In addition to mitophagy, Drp1, a crucial mediator of mitochondrial fission, mediates neuronal death after transient focal cerebral ischemia [32]. Our previous study showed that tGCI reduced phosphorylated Drp1 at serine 637 in CA1 [33]. Intriguingly, Drp1 dephosphorylation at serine 637 enhances mitochondrial fission [34,35,36], which helps autophagosomes to engulf mitochondria [37]. Hence, the transient decrease of mitochondrial mass at the early phase of reperfusion might result from mitophagy promoted by Drp1 dephosphorylation at serine 637. However, the elimination of damaged mitochondria after tGCI was blocked at the late phase of reperfusion [33], revealing that there might be other mechanisms responsible for mitophagy regulation at this phase.

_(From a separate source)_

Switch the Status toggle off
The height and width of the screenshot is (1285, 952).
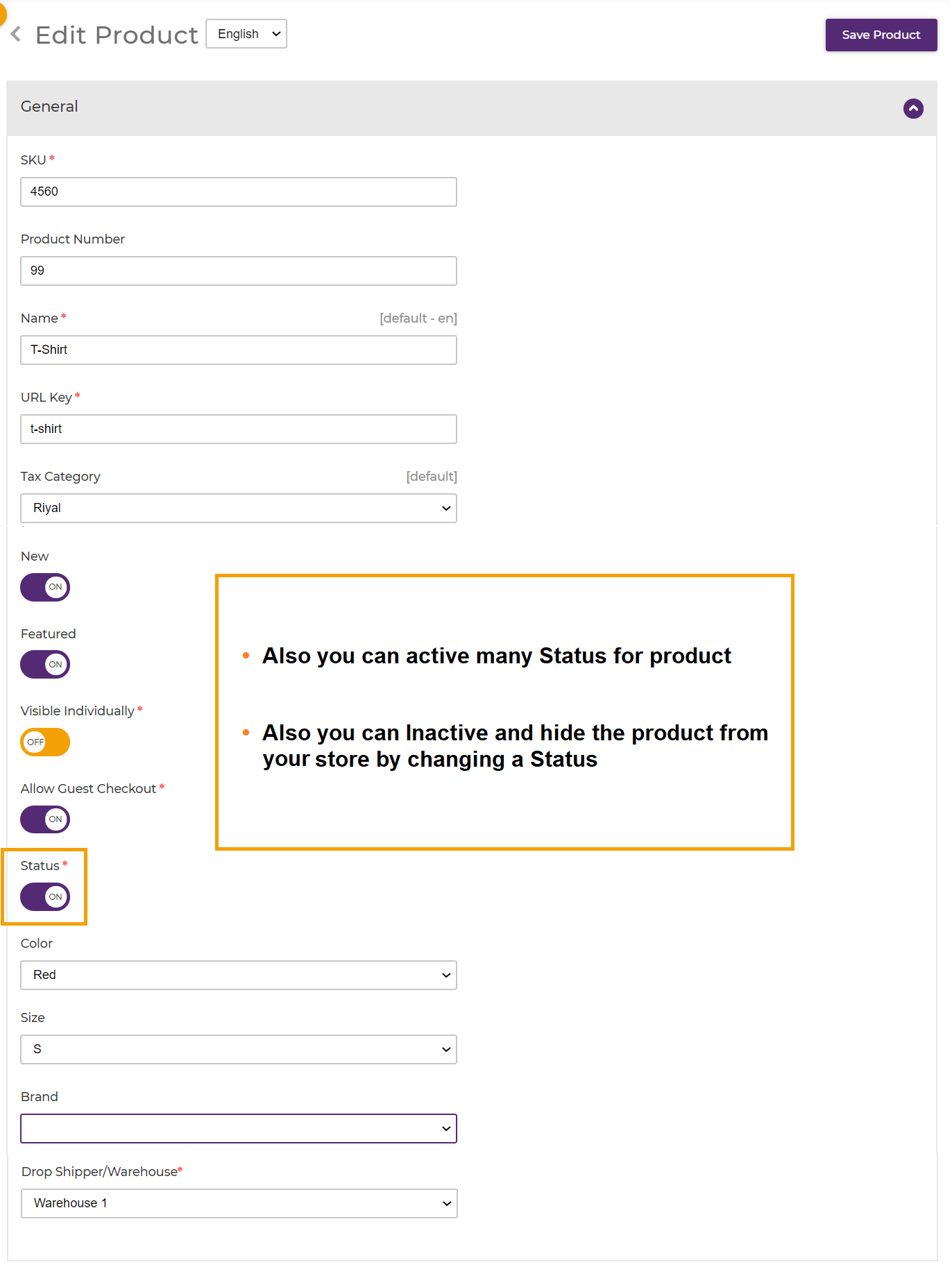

Actually, PINK1/Parkin pathway plays a key role in promoting the clearance of impaired mitochondria [38]. PINK1 and Parkin are two proteins stably expressed in the nervous system of human being [39, 40], and crucial for neuronal survival functioning as multipurpose proteins in a variety of toxic insults [41, 42]. Notably, PINK1/Parkin pathway has been arisen extensive attention in exploring the interplay between hypoxia-related mitophagy and cerebral ischemia [8, 19, 22]. As a sensor of mitochondrial damage, PINK1 accumulates in the OMM and recruits cytosolic Parkin to damaged mitochondria. Then Parkin stimulates the degradation of mitochondria by ubiquitination of mitochondrial proteins [43]. Cerebral ischemia would alter PINK1 and Parkin expression [19, 22]. Demyanenko et al. demonstrated that expression of Parkin and PINK1 were increased in the cortical penumbra at 1 h after photothrombotic infarction in Wistar rats [44]. In contrast, Mengesdorf et al. reported that transient focal ischemia markedly decreased Parkin protein expression within the first 24 h of reperfusion in adult mice after 1 h of MCAO [45]. The discrepancies in the alterations of Parkin and PINK1 levels after ischemic stimuli may due to the differences in the severity of ischemic stimuli, the selection of the experimental model, the duration of reperfusion, and the region of interest for the study [19,20,21, 46, 47]. In the current study, no significant differences in total PINK1 and Parkin expressions were detected in CA1 after tGCI. However, HPC-promoted PINK1 and Parkin translocation to mitochondria, accompanied by the increased mitochondrial ubiquitination and subsequent mitochondrial clearance after tGCI. Moreover, PINK1/Parkin-induced mitophagy is protective for the hippocampus in vivo and in vitro against cerebral ischemia [20, 21], which mainly arises from the suppression of oxidative stress, alleviation of neuronal apoptosis [48], and improvement of mitochondrial function [22]. Consistently, we found that PINK1 silencing abrogated the activation of PINK1/Parkin pathway, inhibited the degradation of damaged mitochondria, and finally eliminated the neuroprotection induced by HPC after tGCI. In addition, PINK1 overexpression mimicked the role of HPC in mitophagy and offered neuroprotection against tGCI.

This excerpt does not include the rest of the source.